The point of this blog, though, isn’t to show off. Rather, it’s a reflection on a choice that I often regret.
At the end of middle school, the main difference between ballet and violin was parental influence. My mother, in particular, would never let me quit violin. On the other hand, she was more understanding when it came to ballet.
The reasons for this discrepancy are unknown to me, but, to be fair, my future in ballet was bleak at best.
When one imagines a prima ballerina, the vision probably features a six-foot, lean woman with long feet and a flat chest. Even at 14 years of age, it was obvious that I would never fulfill these requirements. By that time I had already had the heartbreaking discussion with my doctor about my (lack of) height—a legacy of short Italian ladies had left me condemned to a life at five-foot-one.
Consequently, it was with little effort that I managed to convince my usually stubborn mother that it was best for me to quit dancing.
At first the freedom from ballet was wonderful—I no longer had to attend rehearsals, and I got to experience a pedicure for the first time in years.
Soon enough, though, the negative effects of my decision began to sink in. I did the splits one day to impress a friend and was surprised by the slight discomfort.

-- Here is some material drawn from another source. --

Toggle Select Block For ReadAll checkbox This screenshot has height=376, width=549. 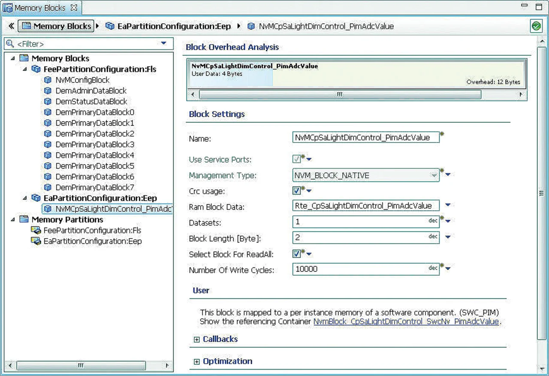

Then I began looking in the mirror and realizing how much my body had changed. When I was dancing, my large diet was no problem because of the long, intensive rehearsals. But when I no longer had that level of physical activity to counterbalance my frequent fast-food stops, I wasn’t so lucky.
At that point, I considered going back to dance, but I didn’t. My justification was that it would be too “awkward.”
Years later, I still regret this decision. I wish that I could go back to ballet, but I know that it wouldn’t be the experience I want. I would no longer be in the company (the highest level of the studio), but would be demoted to the beginning teens/adults class. Not to mention it would be hard to find the time for classes.
The reason I tell this story is to encourage caution when deciding to quit something. Looking back, I’m convinced that all I really needed was a nice two-week break from ballet. Quitting was an overreaction.
I had tried to quit the violin multiple times before, but my mother wouldn’t budge—and I’m glad she didn’t. Those phases of disinterest were brief and ultimately rewarding; through them, I gained a deeper appreciation for music and the dedication it takes to play an instrument well.
With any artistic passion (whether it be musical, visual, theatrical or something else entirely), it’s important to give the art a valiant effort before deciding it’s time to give up.
In such a field, it takes time to get to a certain level and then more time to retain that level. By quitting, one wastes immense amounts of potential that can never be regained.